■ **What is being asked**: Continue the piece below about waitressing at Roseleen's Restaurant in Kinvara, picking up after its final sentence.

■ **Page**:
----------

God likes small places…

Line Drawing of Restaurant by Jenny Beale

Roseleen’s Restaurant’s entrance, by Jenny Beale

Twenty years ago I published God is in Roseleen’s Restaurant, a small book of reflective meditations about my time working as a waitress in Ireland. Can two decades go by just like that? Twenty years ago I was 44 years old, living in a round wooden house in Kinvara, a small village on the West Coast of Ireland. I had just met and fallen in love with my Dutch husband. We would marry in May the next year and have our wedding feast at Roseleen’s.

When I got the job as a waitress, I was an unemployed technical writer with little knowledge of either psychosynthesis or Assagioli. But (as always) I was searching…

Waitressing in Ireland – the performance of this simple everyday task – unexpectedly led me to the Divine. Not only did I discover God amongst the cutlery, boiled potatoes, Irish eccentrics and lost tourists, I also discovered my own human limitations and vulnerability. God is in Roseleen’s Restaurant is a collection of vignettes that capture Irish character and wit and reveal one woman’s soul in her daily meditations on Universal Love.

----------

■ **Data block**:
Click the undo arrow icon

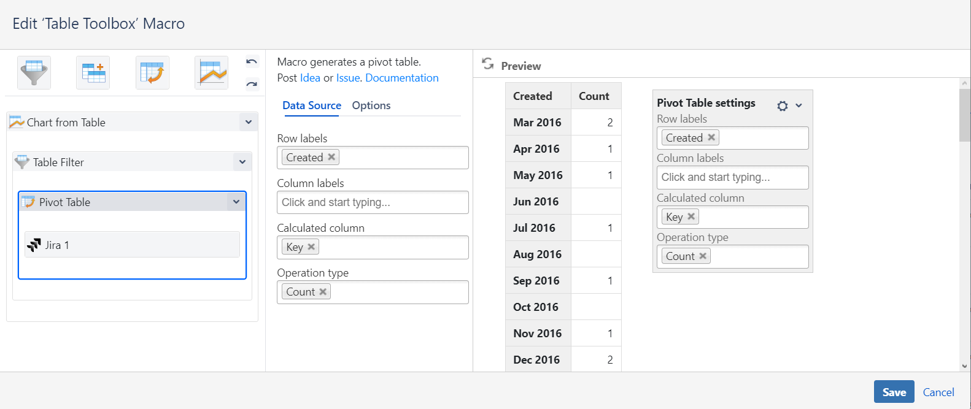click(x=252, y=62)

----------

■ **Task output**:
This is what Thomas Moore, author of Care of the Soul, has to say about God is in Roseleen’s Restaurant:

“This charming and deceptively simple book re-awakens the kind of sentiments that ultimately form the foundation of social justice and world peace. The meaning of life is to be found in a small restaurant in a small place as seen by an author with a large heart and a great imagination.”

After five years of writing this blog, I have decided to dust off the pages of God is in Roseleen’s Restaurant and take a brief pause from my usually “Love and Will” reflections. For the next few months, I will offer you my voice from twenty years ago, the voice a younger woman during younger times – before Kinvara was riddled with gigantic €500,000 homes, the world was oblivious to smartphones and Facebook, and the Twin Towers stood tall in NYC.

I hope you enjoy the journey – both in time and space. The place itself – Roseleen’s Restaurant – disappeared a long time ago. Today there is a supermarket with a guest house above. Roseleen still lives in Kinvara.  With much gratitude, I thank her for letting me share her beautiful paintings as part of this series.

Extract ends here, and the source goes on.